## [Task to carry out]
Extract the lines below verbatim, with every picture left out.

## [Given records]
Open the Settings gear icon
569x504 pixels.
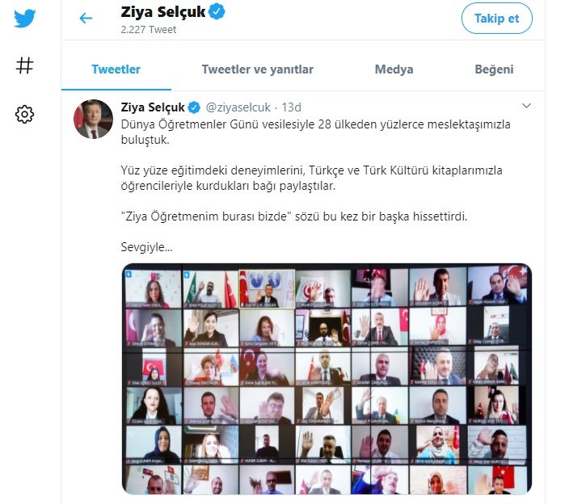click(25, 115)
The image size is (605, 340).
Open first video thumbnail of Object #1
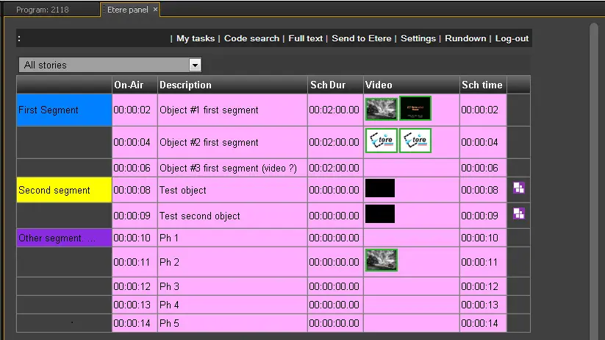[381, 109]
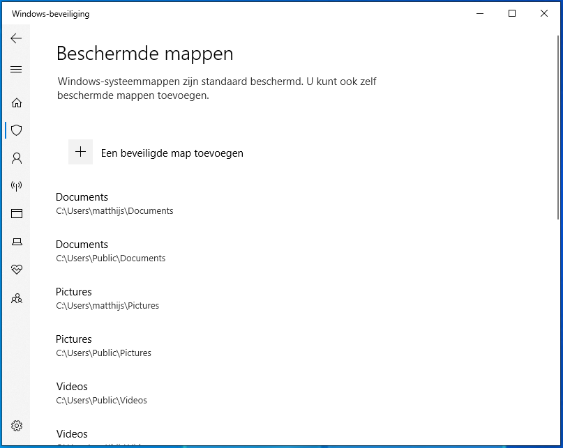Click the plus button to add folder
The image size is (563, 448).
point(81,152)
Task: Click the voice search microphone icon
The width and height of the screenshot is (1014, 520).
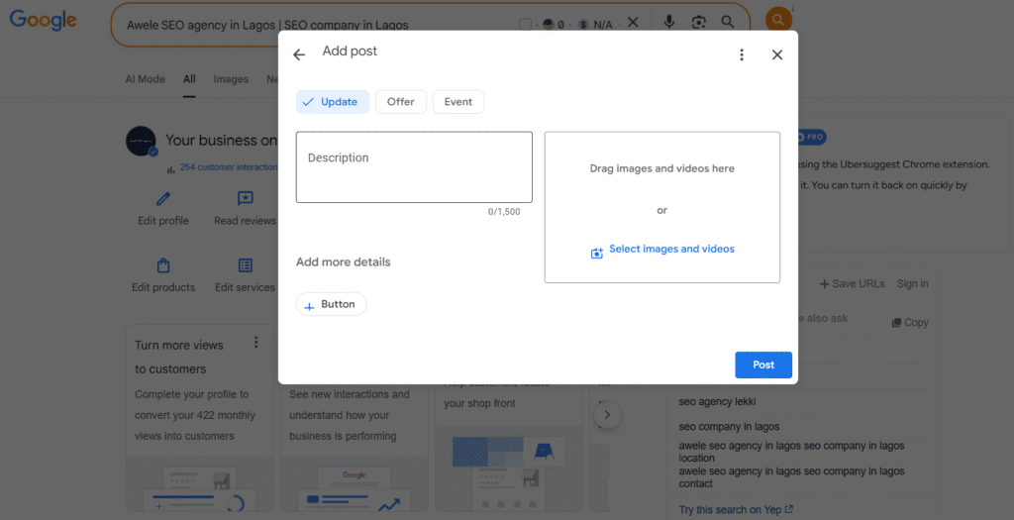Action: click(670, 22)
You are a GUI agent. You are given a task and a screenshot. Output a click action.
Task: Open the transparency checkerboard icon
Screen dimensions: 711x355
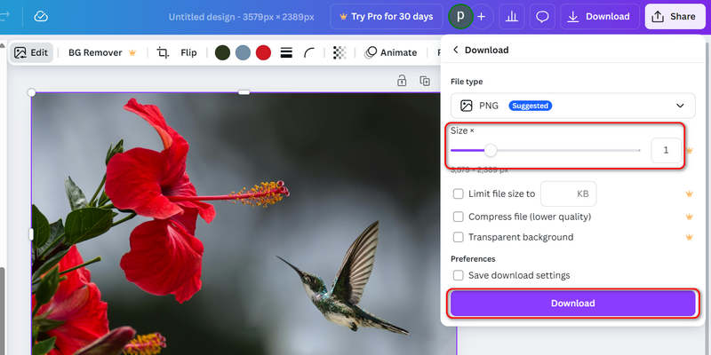(x=339, y=52)
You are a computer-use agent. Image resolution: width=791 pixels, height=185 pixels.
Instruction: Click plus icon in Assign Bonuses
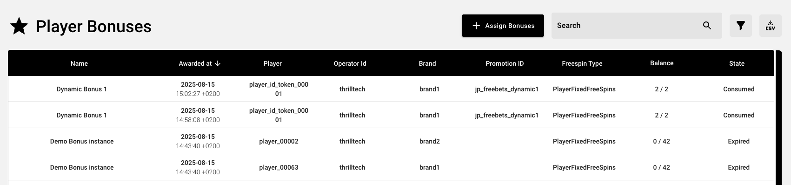[476, 26]
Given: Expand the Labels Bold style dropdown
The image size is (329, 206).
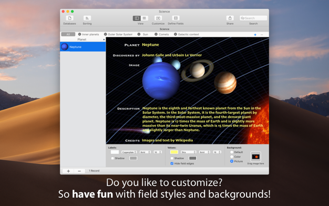Looking at the screenshot, I should 145,152.
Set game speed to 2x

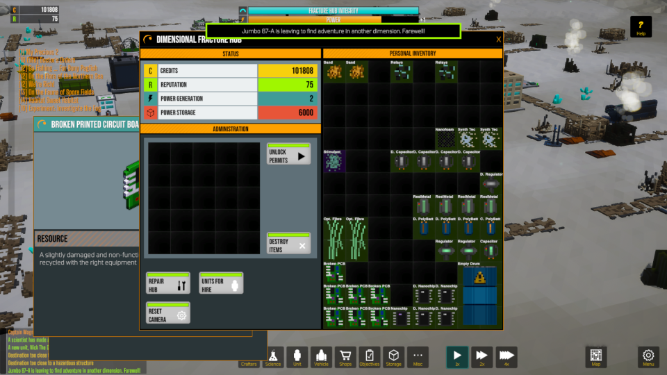(481, 357)
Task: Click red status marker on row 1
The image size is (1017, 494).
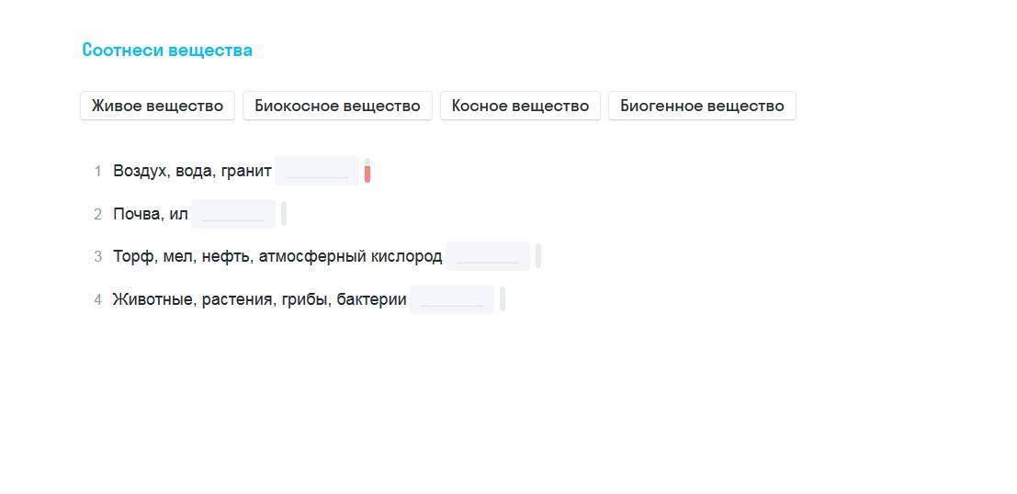Action: [x=367, y=172]
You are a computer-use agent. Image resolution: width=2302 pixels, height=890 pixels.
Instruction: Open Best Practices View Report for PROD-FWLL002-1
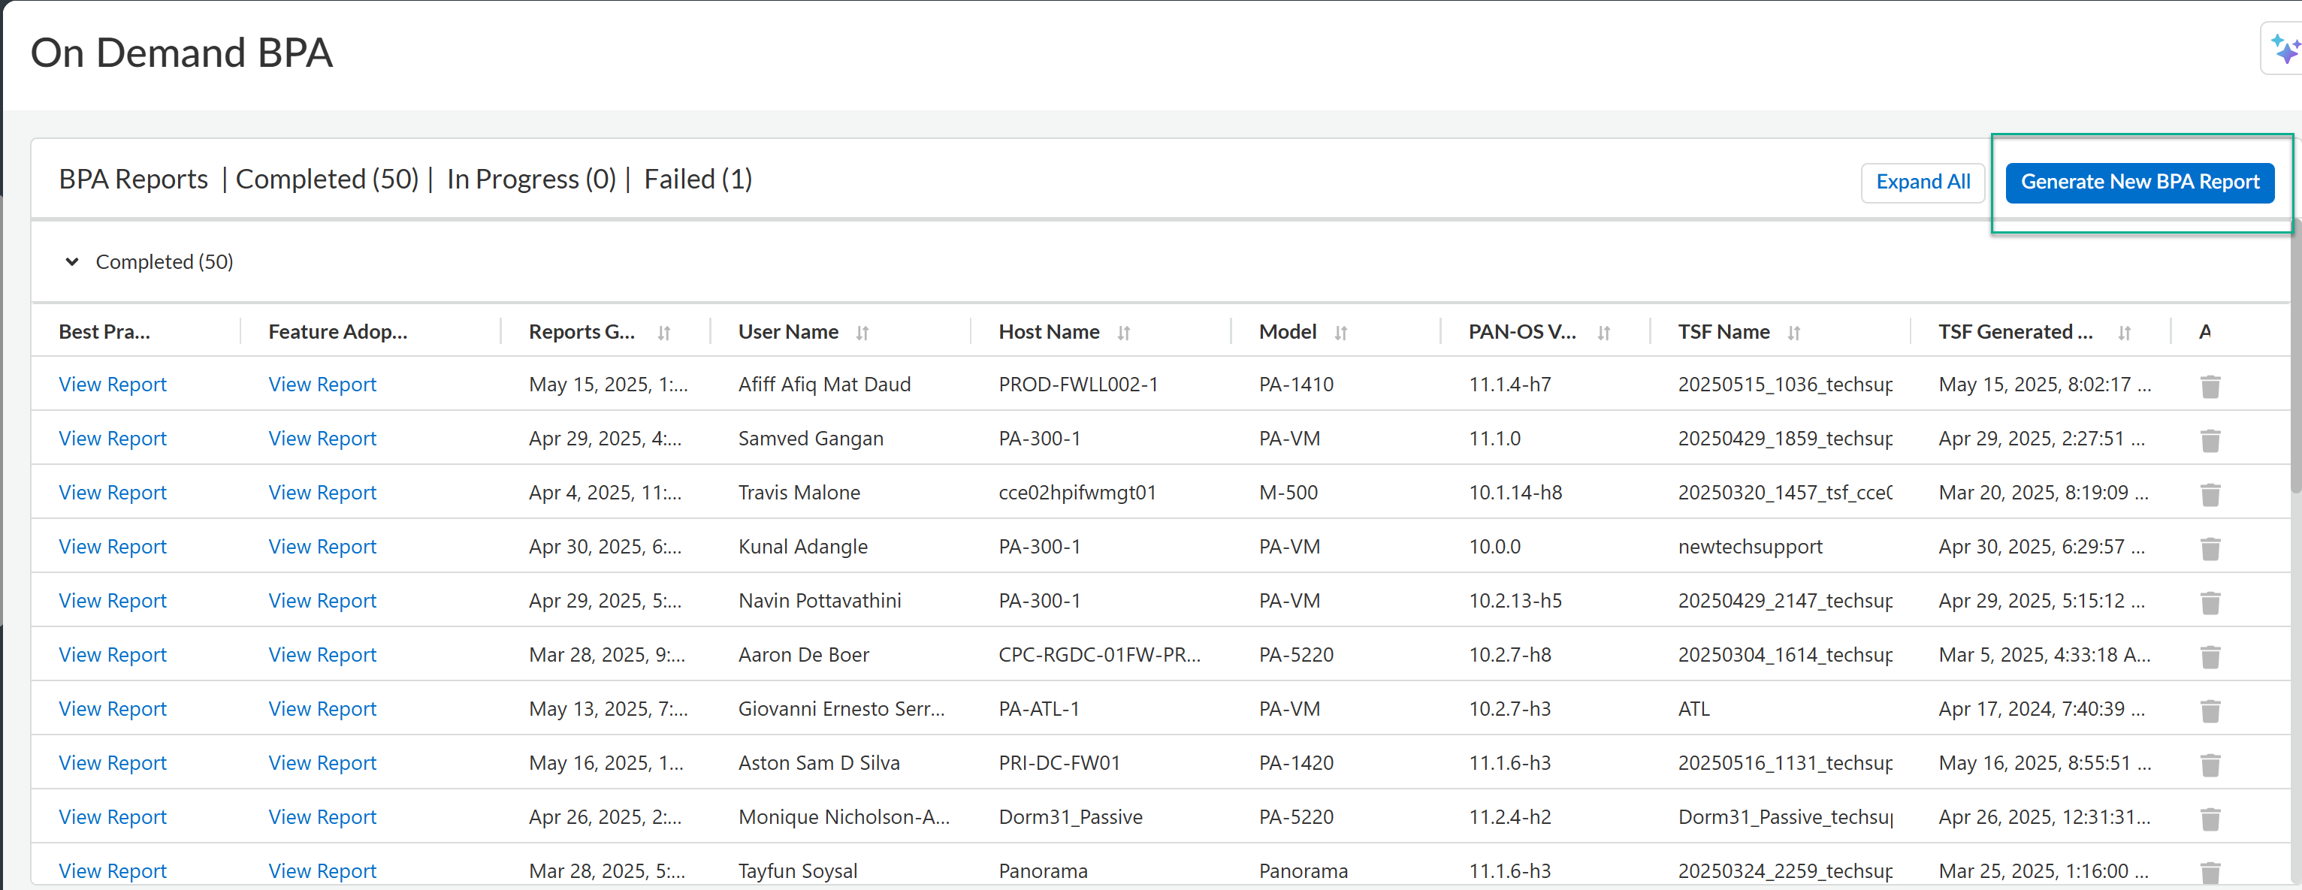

## [Solution to this exercise]
Open the Settings gear icon
569x504 pixels.
click(25, 115)
The image size is (605, 340).
Open first video thumbnail of Object #1
[381, 109]
Click the plus button to add folder
The image size is (563, 448).
point(81,152)
Task: Click the voice search microphone icon
The width and height of the screenshot is (1014, 520).
Action: click(670, 22)
You are a GUI agent. You are given a task and a screenshot. Output a click action.
Task: Open the transparency checkerboard icon
Screen dimensions: 711x355
(x=339, y=52)
You are a computer-use agent. Image resolution: width=791 pixels, height=185 pixels.
Instruction: Click plus icon in Assign Bonuses
[476, 26]
Given: Expand the Labels Bold style dropdown
The image size is (329, 206).
Looking at the screenshot, I should 145,152.
Set game speed to 2x

(481, 357)
Task: Click red status marker on row 1
The image size is (1017, 494).
Action: [x=367, y=172]
You are a computer-use agent. Image resolution: width=2302 pixels, height=890 pixels.
Instruction: Open Best Practices View Report for PROD-FWLL002-1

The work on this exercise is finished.